Improving Your Brain Will Improve Your Athletic Performance
by Get Smart on Mar.18, 2010, under Brain Power
There are a growing number of experts who believe that the muscle fatigue felt after vigorous exercise is actually caused by the brain. If you have ever been running, swimming, cycling or the like and have suddenly felt heaviness and the urge to stop, this was your brain telling you to stop. There are ways that you can train your brain to allow you to carry on. In other words, improving your brain will make you a better athlete and give you much better performance.
Studies have been done involving sensors that are meant to measure the electrical activity within muscles. The amount of activity in muscles indicates that the brain works very hard in order for muscles to perform. Further studies have been conducted that show an involuntary drop in the performance of many athletes during cycling sprints. This drop was also accompanied by a decline in the electrical activity of the muscles. In other words, the fatigue that these athletes felt was not coming directly from the muscles that they were using. It was coming from their brain telling them that their muscles did not want to continue.
In order to improve your brain for better performance, you need to train it. You can train your brain to increase your pain tolerance. Since fatigue limits your athletic performance, you need to teach your brain to allow you to do more and go further before it begins telling you that you are fatigued. Generally speaking, those athletes who are just beginning normally have a lower tolerance for pain. If you simply stick with your workout and “push through” it then your brain will learn to not be so overprotective of the minor aches and pains of muscle soreness.
It is important not to over-train. High-intensity workouts will stimulate the release of cytokines. These immune system cells help to coordinate your body’s response to the stresses caused by exercise. IL-6 is one of the cytokines that enters the brain and causes fatigue. After these high-intensity workouts, your cytokine levels will likely remain elevated. Elevated levels of cytokines are typically found in those who work out too much or at a level that is too intense. The key is to rest between workouts, particularly if you are engaging in high-intensity exercise.
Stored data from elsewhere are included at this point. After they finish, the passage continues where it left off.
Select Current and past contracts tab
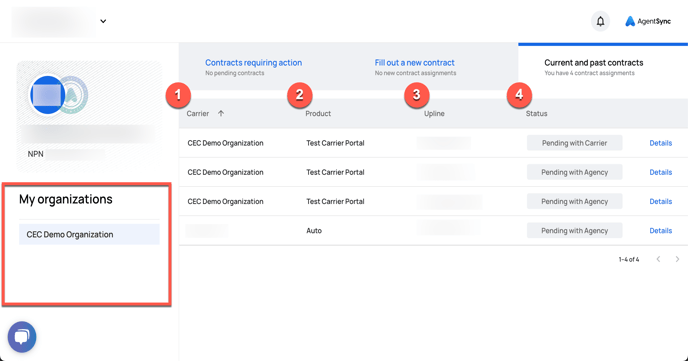688x361 pixels. 594,63

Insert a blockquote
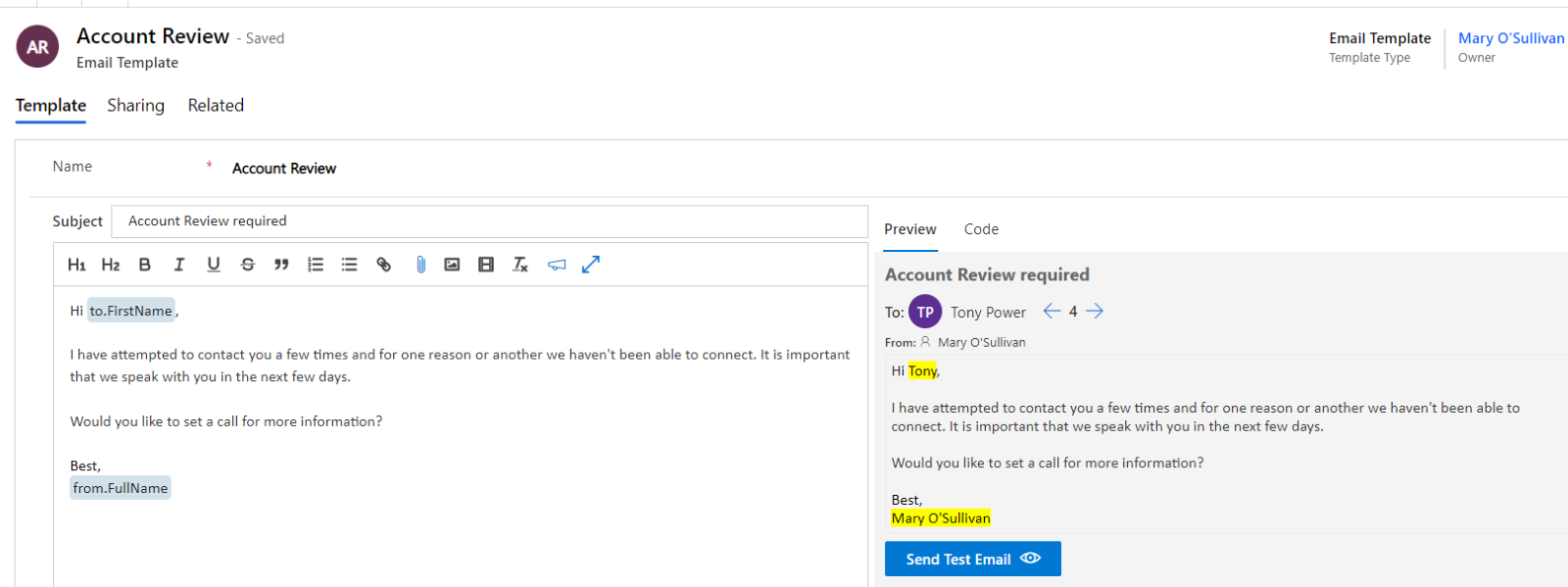pyautogui.click(x=281, y=265)
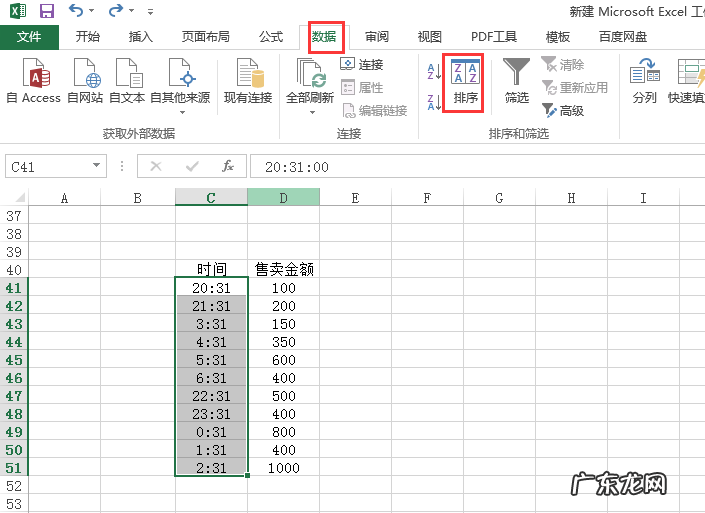Open the Sort (排序) dialog
The image size is (705, 513).
tap(465, 82)
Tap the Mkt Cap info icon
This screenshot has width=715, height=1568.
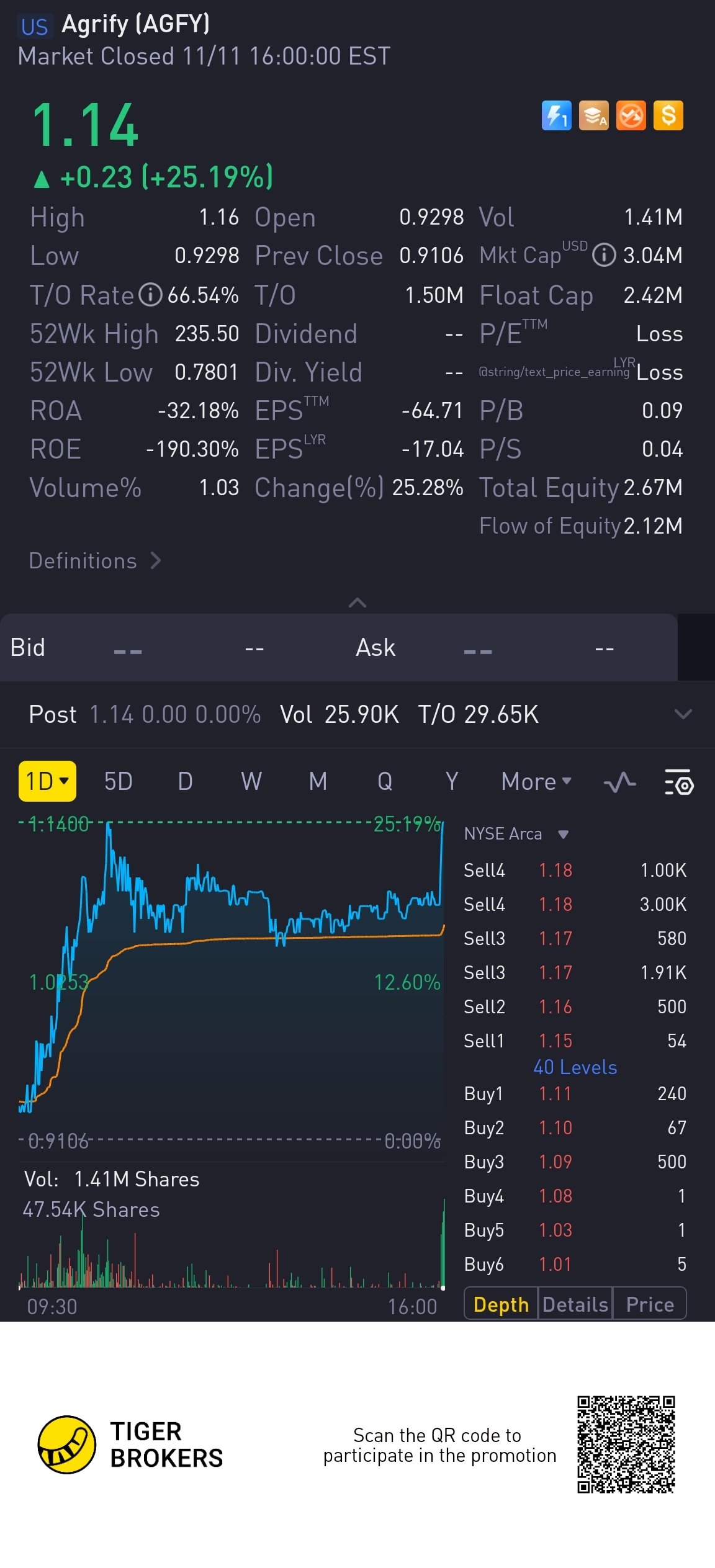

Another trick to train your brain for a more intense workout is to set higher goals for yourself. Research has shown that when athletes are competing in running events, they run much faster in races against other competitors than they do in solo time trials. This is simply because their brains are telling them to run faster in order to beat the competition. They may feel that they are running as fast as they can during the trials, but they tend to run even faster during the actual event. Your brain has a safety switch that will prevent from running your fastest simply to reduce the risk of harm. The more you become motivated, the smaller that safety switch will become, thus giving you more athletic ability than you had before. Competition can shrink the safety switch, as can setting goals. If you set goals for yourself and push yourself to achieve them, your brain will begin to believe that you can do these things without causing injury to yourself.